== Segment start ==

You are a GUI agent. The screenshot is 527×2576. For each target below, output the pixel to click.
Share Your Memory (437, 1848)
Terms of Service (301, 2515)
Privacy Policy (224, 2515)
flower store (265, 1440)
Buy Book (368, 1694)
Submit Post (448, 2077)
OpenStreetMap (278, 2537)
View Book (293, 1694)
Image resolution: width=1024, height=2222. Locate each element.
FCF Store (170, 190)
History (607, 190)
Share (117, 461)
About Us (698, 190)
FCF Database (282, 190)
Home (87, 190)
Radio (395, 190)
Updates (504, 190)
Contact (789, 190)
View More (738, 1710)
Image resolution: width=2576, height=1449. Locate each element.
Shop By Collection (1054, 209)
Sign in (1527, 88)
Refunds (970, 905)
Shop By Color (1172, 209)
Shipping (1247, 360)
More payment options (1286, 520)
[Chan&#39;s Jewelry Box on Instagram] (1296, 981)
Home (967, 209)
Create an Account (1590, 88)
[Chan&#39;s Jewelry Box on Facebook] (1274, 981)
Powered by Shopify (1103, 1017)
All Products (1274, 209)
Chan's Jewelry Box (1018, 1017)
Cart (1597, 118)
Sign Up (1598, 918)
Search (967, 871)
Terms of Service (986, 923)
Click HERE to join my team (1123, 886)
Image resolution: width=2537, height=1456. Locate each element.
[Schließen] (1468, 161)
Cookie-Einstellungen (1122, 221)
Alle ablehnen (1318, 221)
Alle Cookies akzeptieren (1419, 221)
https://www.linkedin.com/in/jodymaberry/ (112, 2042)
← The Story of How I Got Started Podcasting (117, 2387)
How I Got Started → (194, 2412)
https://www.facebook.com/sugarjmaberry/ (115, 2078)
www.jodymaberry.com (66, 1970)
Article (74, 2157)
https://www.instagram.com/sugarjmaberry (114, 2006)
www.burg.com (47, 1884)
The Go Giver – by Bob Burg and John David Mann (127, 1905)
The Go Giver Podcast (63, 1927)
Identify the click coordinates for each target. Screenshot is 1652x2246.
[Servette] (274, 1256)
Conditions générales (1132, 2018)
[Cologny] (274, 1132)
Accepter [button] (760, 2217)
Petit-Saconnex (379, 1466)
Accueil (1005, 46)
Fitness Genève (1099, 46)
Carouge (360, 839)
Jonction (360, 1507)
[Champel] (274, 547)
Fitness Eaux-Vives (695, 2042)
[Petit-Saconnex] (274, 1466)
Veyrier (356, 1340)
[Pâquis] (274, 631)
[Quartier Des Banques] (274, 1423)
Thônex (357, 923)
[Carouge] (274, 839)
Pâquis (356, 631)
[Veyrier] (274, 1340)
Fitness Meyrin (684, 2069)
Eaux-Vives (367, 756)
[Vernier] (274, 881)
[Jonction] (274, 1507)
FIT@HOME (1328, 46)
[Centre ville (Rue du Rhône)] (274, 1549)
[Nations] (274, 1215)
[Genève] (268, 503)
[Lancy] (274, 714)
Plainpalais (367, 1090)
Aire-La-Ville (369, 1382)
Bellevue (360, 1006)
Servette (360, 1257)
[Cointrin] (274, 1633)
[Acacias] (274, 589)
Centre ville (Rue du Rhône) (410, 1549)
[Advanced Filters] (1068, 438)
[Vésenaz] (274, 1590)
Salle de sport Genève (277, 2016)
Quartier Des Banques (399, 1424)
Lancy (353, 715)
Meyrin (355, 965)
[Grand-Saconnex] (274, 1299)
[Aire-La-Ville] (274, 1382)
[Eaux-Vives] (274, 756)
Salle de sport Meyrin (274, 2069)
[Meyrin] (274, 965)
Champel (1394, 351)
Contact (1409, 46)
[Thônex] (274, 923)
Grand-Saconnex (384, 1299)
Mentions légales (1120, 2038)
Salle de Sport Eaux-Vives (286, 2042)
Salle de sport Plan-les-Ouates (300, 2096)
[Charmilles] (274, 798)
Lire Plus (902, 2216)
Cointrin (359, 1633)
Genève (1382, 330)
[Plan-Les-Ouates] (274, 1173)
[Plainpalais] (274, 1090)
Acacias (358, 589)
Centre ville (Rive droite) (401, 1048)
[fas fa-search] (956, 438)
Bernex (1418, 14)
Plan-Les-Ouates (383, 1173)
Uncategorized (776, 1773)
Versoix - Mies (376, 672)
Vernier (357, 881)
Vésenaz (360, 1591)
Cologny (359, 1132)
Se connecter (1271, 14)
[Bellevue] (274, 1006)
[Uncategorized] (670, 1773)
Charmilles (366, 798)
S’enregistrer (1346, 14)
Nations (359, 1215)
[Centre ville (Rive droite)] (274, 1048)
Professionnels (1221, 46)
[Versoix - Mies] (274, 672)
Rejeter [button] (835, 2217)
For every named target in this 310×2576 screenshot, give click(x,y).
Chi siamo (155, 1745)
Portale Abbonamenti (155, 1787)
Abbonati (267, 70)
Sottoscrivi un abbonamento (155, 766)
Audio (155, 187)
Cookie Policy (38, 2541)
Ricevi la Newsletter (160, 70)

== Segment end ==

Begin at the first line of the records above and restate each line word for word, stopping after the line with "Home (87, 190)".

=== Written response ===
You are a GUI agent. The screenshot is 527×2576. For each target below, output the pixel to click.
Share Your Memory (437, 1848)
Terms of Service (301, 2515)
Privacy Policy (224, 2515)
flower store (265, 1440)
Buy Book (368, 1694)
Submit Post (448, 2077)
OpenStreetMap (278, 2537)
View Book (293, 1694)
Image resolution: width=1024, height=2222. Locate each element.
FCF Store (170, 190)
History (607, 190)
Share (117, 461)
About Us (698, 190)
FCF Database (282, 190)
Home (87, 190)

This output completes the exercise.